Fundraising is a fascinating science, and the more and more I look at the way that we approach people to ask for money, the more variety I find in how organisations choose to go about fundraising.
Increasingly I have found myself surprised that when looking through these pleas for support that there are a huge number of organisations seeking funding for large capital developments. Whether this is for a refurbishment or a brand new space, the fruition of these appeals always seems to be a long way off and the figures sought are always staggering.
These pleas, particularly the large ones, often leave me uninspired. I think that this possibly has something to do with my three “roles” in the arts sector. Perhaps it is because, as a fundraiser, the importance of evidencing the need, and the public benefit of these kind of activities is the absolute first thing that I think about whenever I seek out funding. Perhaps it is also because, as a fairly enterprising artist, I recognise how much a small amount of money can contribute to getting a practical project off the ground. And perhaps, most importantly, as a donor, the limitations of what I can give financially means that I am immediately cut off from making a difference to a significant capital development.

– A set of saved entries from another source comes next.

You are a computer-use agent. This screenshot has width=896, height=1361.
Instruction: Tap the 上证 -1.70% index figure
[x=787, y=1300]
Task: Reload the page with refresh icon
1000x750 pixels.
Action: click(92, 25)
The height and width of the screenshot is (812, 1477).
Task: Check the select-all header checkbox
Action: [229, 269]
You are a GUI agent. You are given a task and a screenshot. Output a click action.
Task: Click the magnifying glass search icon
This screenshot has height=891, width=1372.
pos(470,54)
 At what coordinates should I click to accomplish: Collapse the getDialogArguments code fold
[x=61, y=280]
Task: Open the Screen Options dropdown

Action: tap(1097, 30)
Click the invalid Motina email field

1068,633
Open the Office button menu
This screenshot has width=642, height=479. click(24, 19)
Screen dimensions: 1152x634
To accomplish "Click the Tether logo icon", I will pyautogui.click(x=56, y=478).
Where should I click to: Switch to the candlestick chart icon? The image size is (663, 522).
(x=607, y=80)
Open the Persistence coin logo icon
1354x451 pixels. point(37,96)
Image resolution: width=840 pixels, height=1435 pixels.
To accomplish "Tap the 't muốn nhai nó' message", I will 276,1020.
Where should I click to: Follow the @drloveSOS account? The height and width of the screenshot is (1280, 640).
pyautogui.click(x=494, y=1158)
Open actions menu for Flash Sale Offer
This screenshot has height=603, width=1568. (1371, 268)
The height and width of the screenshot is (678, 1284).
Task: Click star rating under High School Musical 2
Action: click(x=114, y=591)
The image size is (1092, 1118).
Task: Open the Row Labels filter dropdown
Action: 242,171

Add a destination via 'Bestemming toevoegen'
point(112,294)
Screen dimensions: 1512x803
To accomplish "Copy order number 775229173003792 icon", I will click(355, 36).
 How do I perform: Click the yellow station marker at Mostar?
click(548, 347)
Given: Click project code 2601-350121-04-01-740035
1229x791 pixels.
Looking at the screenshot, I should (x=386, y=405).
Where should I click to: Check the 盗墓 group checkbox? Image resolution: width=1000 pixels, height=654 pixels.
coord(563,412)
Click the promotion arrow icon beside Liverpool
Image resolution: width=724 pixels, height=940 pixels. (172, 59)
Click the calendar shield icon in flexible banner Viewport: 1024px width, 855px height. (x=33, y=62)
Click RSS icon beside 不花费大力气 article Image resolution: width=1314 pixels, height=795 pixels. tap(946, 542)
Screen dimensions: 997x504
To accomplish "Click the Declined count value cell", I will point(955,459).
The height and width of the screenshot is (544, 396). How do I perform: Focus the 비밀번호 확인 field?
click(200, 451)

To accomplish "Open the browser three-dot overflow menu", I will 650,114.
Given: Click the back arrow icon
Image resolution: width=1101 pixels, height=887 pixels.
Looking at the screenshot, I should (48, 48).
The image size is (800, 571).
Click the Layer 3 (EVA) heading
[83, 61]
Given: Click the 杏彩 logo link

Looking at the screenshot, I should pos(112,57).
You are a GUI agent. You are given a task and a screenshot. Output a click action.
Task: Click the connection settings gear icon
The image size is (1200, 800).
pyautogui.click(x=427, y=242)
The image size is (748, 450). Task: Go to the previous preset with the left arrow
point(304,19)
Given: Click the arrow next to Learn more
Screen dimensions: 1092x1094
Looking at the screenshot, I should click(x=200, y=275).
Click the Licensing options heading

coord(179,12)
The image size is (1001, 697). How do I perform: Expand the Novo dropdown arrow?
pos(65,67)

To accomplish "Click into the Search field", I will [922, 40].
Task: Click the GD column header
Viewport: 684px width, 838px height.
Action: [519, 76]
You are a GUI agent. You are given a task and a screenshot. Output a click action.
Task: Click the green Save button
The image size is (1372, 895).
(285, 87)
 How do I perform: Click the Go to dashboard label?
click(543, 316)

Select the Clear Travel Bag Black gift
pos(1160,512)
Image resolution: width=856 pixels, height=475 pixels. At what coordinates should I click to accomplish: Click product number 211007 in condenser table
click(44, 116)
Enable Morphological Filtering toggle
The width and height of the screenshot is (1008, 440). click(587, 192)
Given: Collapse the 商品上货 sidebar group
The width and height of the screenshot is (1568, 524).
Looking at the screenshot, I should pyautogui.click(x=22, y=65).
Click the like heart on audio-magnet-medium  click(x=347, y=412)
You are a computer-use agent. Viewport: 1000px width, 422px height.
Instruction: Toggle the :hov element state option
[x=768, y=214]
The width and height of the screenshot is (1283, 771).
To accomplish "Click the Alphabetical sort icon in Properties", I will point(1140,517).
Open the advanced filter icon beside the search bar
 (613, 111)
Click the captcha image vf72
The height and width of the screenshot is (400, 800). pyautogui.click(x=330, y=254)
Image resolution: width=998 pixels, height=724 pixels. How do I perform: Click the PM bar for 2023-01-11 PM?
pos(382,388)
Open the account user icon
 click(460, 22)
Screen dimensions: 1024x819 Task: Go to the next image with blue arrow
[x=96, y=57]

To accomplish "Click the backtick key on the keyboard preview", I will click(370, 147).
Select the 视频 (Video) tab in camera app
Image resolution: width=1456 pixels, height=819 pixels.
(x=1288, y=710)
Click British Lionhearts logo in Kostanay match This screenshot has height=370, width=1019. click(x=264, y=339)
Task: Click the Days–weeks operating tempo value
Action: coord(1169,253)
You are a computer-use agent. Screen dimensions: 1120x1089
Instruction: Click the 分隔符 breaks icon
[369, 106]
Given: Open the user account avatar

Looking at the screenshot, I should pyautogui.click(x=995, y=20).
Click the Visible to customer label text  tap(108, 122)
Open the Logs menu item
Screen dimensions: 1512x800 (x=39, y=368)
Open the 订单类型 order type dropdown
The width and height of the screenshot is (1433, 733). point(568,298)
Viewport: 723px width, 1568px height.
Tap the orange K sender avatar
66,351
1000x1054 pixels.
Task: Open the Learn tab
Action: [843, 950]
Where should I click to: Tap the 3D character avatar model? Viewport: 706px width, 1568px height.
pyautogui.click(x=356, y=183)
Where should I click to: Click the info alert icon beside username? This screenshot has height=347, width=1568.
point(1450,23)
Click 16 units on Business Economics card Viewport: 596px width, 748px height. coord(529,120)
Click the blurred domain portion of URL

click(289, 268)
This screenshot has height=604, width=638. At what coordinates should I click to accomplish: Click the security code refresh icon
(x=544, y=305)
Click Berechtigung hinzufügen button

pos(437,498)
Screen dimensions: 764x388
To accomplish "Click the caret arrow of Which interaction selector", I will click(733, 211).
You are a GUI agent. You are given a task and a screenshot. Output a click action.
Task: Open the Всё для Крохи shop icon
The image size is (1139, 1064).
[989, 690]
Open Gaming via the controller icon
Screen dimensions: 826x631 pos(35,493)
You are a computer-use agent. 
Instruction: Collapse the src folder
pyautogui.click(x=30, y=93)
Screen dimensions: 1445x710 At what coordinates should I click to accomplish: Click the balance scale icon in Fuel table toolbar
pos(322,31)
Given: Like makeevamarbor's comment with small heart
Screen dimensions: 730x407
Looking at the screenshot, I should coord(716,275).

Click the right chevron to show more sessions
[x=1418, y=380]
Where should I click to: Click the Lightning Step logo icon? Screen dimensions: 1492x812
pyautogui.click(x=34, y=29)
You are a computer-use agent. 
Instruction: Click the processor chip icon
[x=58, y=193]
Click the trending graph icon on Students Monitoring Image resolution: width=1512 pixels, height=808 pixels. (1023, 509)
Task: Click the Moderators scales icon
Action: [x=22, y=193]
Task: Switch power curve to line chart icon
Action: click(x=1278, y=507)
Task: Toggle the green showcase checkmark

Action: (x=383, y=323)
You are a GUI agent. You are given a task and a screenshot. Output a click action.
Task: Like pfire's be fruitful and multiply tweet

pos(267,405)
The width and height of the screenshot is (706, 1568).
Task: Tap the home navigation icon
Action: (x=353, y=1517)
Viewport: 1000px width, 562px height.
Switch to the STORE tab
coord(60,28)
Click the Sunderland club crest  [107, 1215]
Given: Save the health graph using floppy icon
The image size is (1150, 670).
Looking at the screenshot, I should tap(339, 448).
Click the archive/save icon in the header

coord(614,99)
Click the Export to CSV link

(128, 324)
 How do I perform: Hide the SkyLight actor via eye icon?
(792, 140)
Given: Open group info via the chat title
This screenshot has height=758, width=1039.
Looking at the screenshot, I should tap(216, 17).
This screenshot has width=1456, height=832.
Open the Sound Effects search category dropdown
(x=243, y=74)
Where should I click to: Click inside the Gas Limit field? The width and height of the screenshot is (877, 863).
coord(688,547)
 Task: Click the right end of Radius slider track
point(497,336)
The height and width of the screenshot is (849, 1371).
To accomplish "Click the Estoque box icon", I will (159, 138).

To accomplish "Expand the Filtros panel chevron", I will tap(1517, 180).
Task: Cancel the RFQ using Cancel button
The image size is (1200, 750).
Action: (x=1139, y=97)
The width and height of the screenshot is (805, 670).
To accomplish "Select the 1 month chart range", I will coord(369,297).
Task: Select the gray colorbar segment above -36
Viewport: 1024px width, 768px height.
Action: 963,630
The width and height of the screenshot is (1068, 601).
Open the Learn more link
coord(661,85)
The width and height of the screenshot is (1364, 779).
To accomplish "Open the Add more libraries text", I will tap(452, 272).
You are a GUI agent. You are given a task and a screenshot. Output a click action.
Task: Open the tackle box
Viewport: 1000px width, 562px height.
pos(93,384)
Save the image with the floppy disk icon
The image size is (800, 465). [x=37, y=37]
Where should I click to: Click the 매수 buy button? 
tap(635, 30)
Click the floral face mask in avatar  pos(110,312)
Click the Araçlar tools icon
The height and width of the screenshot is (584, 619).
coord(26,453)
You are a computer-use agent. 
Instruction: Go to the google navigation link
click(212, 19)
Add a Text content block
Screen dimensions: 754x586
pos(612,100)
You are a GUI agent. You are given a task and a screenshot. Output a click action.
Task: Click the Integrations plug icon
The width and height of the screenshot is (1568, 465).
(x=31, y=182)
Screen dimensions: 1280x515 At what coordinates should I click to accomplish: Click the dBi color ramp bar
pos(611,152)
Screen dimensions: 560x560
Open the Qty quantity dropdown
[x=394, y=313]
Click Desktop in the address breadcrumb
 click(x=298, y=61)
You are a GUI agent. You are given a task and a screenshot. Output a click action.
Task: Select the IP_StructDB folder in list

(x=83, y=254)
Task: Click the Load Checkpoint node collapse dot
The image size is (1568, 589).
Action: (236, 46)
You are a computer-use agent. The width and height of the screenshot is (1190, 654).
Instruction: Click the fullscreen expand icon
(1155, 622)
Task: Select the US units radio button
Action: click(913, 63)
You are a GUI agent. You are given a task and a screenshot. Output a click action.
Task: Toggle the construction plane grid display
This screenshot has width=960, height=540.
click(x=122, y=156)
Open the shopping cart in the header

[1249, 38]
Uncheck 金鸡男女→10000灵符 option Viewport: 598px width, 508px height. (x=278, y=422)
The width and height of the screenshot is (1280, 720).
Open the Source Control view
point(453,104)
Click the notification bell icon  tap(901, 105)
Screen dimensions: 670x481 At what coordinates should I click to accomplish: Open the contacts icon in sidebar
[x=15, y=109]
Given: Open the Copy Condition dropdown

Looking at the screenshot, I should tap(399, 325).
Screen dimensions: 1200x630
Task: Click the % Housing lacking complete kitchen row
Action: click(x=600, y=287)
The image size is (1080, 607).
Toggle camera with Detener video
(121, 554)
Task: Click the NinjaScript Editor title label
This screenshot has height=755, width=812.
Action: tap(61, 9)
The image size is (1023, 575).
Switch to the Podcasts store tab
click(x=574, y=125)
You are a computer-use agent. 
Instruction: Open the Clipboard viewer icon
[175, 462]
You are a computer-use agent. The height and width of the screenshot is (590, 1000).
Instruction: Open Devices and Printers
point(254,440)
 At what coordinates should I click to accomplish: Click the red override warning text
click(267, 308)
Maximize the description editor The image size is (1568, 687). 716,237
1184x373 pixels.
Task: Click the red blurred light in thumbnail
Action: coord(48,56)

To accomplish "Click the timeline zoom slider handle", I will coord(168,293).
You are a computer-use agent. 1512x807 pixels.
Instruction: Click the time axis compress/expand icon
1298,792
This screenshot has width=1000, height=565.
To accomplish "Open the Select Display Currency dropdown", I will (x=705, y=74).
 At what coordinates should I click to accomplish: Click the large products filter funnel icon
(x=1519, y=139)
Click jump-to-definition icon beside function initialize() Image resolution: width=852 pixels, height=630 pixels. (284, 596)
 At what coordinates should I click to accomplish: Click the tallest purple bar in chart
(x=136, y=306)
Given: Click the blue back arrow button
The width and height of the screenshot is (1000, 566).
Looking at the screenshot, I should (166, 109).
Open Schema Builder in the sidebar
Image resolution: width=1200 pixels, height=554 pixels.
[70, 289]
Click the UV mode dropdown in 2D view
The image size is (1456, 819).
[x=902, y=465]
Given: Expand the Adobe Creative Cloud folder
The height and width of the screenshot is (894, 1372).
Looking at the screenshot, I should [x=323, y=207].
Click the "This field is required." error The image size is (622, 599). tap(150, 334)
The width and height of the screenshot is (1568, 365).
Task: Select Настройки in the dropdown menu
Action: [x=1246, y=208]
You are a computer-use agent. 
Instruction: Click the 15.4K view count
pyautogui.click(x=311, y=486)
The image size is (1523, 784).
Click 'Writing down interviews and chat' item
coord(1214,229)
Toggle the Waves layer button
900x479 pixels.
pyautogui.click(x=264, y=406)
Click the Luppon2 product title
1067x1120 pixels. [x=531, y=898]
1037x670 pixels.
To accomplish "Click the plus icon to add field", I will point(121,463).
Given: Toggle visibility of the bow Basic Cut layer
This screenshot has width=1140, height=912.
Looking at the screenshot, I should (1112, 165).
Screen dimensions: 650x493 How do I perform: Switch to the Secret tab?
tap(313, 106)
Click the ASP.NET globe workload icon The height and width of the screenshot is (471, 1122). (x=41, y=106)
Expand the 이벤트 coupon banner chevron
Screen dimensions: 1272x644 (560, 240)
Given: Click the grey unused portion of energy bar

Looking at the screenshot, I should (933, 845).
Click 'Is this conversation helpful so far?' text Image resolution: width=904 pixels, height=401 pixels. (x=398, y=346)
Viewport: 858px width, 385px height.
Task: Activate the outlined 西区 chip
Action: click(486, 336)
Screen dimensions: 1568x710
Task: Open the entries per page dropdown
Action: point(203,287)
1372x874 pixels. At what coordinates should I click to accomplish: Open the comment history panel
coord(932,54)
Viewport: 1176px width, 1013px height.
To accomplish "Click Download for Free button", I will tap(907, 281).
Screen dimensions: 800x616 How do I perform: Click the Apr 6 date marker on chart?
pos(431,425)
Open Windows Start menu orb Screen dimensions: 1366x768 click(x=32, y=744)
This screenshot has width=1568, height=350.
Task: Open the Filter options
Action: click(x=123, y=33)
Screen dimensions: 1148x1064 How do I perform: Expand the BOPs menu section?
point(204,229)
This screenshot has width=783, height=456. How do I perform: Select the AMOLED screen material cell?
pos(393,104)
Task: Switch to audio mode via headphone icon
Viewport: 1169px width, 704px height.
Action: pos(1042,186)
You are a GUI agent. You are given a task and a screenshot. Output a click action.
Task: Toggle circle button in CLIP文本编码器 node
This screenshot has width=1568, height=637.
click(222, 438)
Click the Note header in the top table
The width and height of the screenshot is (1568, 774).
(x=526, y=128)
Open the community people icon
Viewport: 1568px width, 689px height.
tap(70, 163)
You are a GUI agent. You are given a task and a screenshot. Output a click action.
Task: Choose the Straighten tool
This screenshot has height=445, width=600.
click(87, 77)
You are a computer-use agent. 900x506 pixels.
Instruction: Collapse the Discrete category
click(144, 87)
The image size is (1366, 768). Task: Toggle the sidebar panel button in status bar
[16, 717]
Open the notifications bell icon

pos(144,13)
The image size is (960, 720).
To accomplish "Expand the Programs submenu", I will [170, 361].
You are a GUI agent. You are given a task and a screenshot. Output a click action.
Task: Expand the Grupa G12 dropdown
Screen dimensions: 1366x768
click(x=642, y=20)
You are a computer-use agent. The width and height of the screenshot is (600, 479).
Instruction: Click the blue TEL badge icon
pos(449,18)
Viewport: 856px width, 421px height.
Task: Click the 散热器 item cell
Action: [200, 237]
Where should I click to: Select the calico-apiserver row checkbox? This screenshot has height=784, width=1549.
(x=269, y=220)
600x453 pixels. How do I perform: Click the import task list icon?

I don’t know how worthwhile this opinion is but I often see these large bids as frivolous. I understand that restoring a building that is falling down but is needed and widely used is a fairly essential need, and similarly I understand that creating a new space through which to present art, to engage a community, or to offer a really new way of working that will have long term impact should be supported.
However I find myself increasingly frustrated that larger funding bodies will apportion funds to non-essential projects such as purely outward-facing renovations, restoring grandeur or adding places purely to sustain income generation. I find this particularly frustrating when those funds are so large it is clear how that the funding could have made an instrumental effect on another organisation, an artist, a company or a project. I find this particularly pertinent when we await inevitable funding cuts this summer that may put a lot of organisations making and doing great work out of operation.
I find it refreshing to see organisations that recognise what they do well and do not seek to overestimate their purpose in the sector. Perhaps if every organisation recognised what their unique offer was and focused on delivering that to the best of their ability, without seeking to develop into spaces that are not expressly needed, we might have a far healthier and more mutually supportive arts sector ecology?
I’d be really interested to hear thoughts from other people who are working in the sector, and am always open-minded to having my opinions challenged and changed! Should we forget the bigger capital appeals and focus on the art?